List the lines of the entries below as a numbered list, from the line containing "How do I perform: Open the file" through the line containing "Copy the post", both included, leaving out blank lines.

== Records supplied ==

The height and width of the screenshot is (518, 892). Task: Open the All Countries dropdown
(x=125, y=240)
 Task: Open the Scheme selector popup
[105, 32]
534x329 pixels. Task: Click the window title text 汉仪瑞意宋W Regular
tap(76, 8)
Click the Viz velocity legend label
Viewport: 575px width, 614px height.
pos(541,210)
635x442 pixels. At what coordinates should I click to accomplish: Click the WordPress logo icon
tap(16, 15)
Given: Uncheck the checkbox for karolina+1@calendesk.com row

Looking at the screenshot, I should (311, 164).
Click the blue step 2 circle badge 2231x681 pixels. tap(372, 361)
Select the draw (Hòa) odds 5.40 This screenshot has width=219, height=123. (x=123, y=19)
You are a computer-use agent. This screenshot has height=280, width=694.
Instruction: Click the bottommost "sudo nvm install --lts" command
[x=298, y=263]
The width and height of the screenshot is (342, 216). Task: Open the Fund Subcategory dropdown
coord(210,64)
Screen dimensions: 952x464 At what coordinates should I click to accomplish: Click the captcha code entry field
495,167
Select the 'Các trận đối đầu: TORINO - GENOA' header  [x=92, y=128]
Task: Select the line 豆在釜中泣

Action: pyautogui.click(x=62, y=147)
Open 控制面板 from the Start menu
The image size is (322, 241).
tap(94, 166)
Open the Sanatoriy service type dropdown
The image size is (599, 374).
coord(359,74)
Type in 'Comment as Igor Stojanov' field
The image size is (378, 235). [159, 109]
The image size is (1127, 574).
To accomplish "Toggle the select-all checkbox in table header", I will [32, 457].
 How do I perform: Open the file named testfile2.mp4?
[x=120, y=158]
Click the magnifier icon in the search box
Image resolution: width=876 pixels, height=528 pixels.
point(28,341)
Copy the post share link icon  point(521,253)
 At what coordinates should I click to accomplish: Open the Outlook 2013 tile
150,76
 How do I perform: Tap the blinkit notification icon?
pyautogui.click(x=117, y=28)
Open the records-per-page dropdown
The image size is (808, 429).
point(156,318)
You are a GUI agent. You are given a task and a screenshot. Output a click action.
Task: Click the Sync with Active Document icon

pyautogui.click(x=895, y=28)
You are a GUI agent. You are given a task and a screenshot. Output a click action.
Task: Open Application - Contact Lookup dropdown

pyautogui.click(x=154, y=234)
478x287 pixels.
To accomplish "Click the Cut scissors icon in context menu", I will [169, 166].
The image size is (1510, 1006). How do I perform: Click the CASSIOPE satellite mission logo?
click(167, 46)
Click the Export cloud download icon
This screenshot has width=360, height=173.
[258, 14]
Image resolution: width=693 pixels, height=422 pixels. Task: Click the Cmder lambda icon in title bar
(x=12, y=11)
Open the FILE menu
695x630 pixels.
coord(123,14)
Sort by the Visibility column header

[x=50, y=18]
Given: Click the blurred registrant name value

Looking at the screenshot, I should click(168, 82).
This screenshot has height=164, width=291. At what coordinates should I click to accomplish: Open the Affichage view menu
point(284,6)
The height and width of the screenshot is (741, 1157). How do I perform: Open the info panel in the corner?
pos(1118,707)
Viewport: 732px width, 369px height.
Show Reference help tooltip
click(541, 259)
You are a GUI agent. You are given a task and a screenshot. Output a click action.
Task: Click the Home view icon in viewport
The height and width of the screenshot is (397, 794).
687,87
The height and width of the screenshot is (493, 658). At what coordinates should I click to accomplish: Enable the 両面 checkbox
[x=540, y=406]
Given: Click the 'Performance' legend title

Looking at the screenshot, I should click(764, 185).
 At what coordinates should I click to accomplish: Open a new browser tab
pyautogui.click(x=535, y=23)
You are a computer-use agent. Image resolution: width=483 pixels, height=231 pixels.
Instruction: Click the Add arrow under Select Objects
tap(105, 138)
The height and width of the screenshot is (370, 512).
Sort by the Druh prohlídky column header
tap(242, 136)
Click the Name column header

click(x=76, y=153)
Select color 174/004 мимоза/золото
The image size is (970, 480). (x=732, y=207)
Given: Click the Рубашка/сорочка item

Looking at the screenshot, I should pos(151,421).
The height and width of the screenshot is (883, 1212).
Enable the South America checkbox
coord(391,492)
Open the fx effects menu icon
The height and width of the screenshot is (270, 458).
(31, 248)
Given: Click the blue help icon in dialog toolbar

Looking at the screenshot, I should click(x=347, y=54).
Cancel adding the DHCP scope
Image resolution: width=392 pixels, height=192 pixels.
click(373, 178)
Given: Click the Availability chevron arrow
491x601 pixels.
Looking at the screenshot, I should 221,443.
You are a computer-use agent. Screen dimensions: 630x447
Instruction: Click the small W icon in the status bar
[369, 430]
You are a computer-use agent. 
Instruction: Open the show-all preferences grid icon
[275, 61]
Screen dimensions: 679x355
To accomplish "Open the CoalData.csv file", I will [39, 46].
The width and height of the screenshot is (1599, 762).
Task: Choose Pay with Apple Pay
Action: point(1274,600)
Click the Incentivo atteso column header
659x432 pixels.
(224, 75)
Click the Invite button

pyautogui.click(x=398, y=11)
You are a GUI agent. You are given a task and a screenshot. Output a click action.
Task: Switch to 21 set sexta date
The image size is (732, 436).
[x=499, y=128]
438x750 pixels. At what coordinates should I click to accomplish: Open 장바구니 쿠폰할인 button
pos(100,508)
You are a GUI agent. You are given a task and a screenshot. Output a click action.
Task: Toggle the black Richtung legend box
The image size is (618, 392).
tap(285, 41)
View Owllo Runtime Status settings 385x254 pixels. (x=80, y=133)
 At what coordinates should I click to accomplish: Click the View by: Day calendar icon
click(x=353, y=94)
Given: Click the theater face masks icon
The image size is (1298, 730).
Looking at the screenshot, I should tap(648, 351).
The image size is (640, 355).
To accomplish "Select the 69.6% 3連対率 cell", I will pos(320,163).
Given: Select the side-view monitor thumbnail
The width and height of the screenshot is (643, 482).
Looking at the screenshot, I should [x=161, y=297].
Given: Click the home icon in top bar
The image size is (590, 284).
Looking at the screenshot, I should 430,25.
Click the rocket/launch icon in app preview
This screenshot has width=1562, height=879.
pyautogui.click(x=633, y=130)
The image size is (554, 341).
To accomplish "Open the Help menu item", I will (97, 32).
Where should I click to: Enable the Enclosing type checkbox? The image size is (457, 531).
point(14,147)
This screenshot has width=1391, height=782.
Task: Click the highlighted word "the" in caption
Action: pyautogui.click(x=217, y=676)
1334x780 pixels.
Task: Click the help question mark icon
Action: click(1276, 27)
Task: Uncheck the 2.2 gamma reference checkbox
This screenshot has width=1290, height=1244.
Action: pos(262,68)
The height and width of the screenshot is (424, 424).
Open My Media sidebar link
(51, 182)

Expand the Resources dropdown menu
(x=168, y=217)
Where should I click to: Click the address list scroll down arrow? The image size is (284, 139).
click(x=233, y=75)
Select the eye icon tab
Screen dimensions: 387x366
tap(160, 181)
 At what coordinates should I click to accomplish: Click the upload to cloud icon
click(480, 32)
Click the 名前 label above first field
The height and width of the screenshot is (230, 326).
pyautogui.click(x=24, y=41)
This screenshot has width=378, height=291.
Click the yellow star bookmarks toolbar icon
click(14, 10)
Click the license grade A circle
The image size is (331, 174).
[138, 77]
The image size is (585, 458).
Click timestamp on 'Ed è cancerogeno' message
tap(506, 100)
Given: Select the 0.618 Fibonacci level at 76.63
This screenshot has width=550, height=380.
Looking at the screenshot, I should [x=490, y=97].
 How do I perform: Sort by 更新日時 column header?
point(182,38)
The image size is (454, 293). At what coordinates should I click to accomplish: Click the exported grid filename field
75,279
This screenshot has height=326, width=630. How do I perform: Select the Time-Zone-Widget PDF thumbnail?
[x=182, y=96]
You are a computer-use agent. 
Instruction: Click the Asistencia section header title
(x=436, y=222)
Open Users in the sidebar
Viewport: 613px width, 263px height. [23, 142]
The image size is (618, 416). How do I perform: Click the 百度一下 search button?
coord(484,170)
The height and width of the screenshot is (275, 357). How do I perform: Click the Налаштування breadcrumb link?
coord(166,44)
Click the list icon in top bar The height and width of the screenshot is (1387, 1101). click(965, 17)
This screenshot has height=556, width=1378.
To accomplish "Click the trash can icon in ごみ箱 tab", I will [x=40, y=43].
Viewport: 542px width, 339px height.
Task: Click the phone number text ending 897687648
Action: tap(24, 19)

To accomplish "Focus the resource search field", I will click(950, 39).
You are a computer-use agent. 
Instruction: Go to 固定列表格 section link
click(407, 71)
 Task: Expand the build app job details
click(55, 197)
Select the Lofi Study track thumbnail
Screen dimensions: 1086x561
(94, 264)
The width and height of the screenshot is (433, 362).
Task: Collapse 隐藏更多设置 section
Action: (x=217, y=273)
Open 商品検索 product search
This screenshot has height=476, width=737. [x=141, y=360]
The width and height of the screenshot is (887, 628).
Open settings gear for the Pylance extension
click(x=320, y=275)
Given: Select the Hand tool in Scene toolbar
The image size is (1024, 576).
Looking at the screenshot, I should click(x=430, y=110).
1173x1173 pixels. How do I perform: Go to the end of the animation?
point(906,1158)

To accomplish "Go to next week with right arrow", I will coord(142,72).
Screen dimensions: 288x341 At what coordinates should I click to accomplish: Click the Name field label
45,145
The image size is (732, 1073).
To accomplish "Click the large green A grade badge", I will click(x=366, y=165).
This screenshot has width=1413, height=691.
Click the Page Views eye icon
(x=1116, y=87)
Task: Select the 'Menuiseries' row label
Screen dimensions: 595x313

===

**Exercise solution**
1.  How do I perform: Open the file named testfile2.mp4?
2. [x=120, y=158]
3. Click the magnifier icon in the search box
4. Image resolution: width=876 pixels, height=528 pixels.
5. point(28,341)
6. Copy the post share link icon  point(521,253)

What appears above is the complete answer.